WHAT THIS TASK INVOLVES: Reproduce every one of the records below word for word, keeping each line unchanged and in its original order.

==== EXERCISE INPUT

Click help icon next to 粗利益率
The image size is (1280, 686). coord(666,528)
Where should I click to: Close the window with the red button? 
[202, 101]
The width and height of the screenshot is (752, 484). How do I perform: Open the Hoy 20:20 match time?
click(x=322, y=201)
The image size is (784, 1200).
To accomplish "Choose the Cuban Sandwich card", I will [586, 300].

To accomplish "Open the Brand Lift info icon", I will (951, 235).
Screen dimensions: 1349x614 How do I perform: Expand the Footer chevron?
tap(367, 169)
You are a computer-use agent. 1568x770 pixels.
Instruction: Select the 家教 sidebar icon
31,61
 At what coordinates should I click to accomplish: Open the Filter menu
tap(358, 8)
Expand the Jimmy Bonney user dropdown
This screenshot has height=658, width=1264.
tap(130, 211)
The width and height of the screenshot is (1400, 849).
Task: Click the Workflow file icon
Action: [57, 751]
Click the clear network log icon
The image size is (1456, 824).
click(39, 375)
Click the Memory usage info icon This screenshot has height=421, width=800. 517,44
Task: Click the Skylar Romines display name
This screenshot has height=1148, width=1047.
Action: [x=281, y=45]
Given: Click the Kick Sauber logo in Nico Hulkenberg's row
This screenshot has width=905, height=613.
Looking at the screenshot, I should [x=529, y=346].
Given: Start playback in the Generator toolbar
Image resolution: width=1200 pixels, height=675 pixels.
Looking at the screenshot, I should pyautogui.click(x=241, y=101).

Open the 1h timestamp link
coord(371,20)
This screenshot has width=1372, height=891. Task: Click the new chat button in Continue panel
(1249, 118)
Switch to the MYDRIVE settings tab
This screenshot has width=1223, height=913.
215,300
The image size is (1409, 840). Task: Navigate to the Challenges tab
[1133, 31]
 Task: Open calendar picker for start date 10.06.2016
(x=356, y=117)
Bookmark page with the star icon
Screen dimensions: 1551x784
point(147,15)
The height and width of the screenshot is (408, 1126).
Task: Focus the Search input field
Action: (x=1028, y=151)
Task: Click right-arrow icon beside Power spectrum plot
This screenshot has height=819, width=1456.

========

TASK RESULT:
Click help icon next to 粗利益率
The image size is (1280, 686). coord(666,528)
Where should I click to: Close the window with the red button? 
[202, 101]
The width and height of the screenshot is (752, 484). How do I perform: Open the Hoy 20:20 match time?
click(x=322, y=201)
The image size is (784, 1200).
To accomplish "Choose the Cuban Sandwich card", I will [586, 300].

To accomplish "Open the Brand Lift info icon", I will (951, 235).
Screen dimensions: 1349x614 How do I perform: Expand the Footer chevron?
tap(367, 169)
You are a computer-use agent. 1568x770 pixels.
Instruction: Select the 家教 sidebar icon
31,61
 At what coordinates should I click to accomplish: Open the Filter menu
tap(358, 8)
Expand the Jimmy Bonney user dropdown
This screenshot has height=658, width=1264.
tap(130, 211)
The width and height of the screenshot is (1400, 849).
Task: Click the Workflow file icon
Action: [57, 751]
Click the clear network log icon
The image size is (1456, 824).
click(39, 375)
Click the Memory usage info icon This screenshot has height=421, width=800. 517,44
Task: Click the Skylar Romines display name
This screenshot has height=1148, width=1047.
Action: [x=281, y=45]
Given: Click the Kick Sauber logo in Nico Hulkenberg's row
This screenshot has width=905, height=613.
Looking at the screenshot, I should [x=529, y=346].
Given: Start playback in the Generator toolbar
Image resolution: width=1200 pixels, height=675 pixels.
Looking at the screenshot, I should pyautogui.click(x=241, y=101).

Open the 1h timestamp link
coord(371,20)
This screenshot has width=1372, height=891. Task: Click the new chat button in Continue panel
(1249, 118)
Switch to the MYDRIVE settings tab
This screenshot has width=1223, height=913.
215,300
The image size is (1409, 840). Task: Navigate to the Challenges tab
[1133, 31]
 Task: Open calendar picker for start date 10.06.2016
(x=356, y=117)
Bookmark page with the star icon
Screen dimensions: 1551x784
point(147,15)
The height and width of the screenshot is (408, 1126).
Task: Focus the Search input field
Action: (x=1028, y=151)
Task: Click right-arrow icon beside Power spectrum plot
This screenshot has height=819, width=1456.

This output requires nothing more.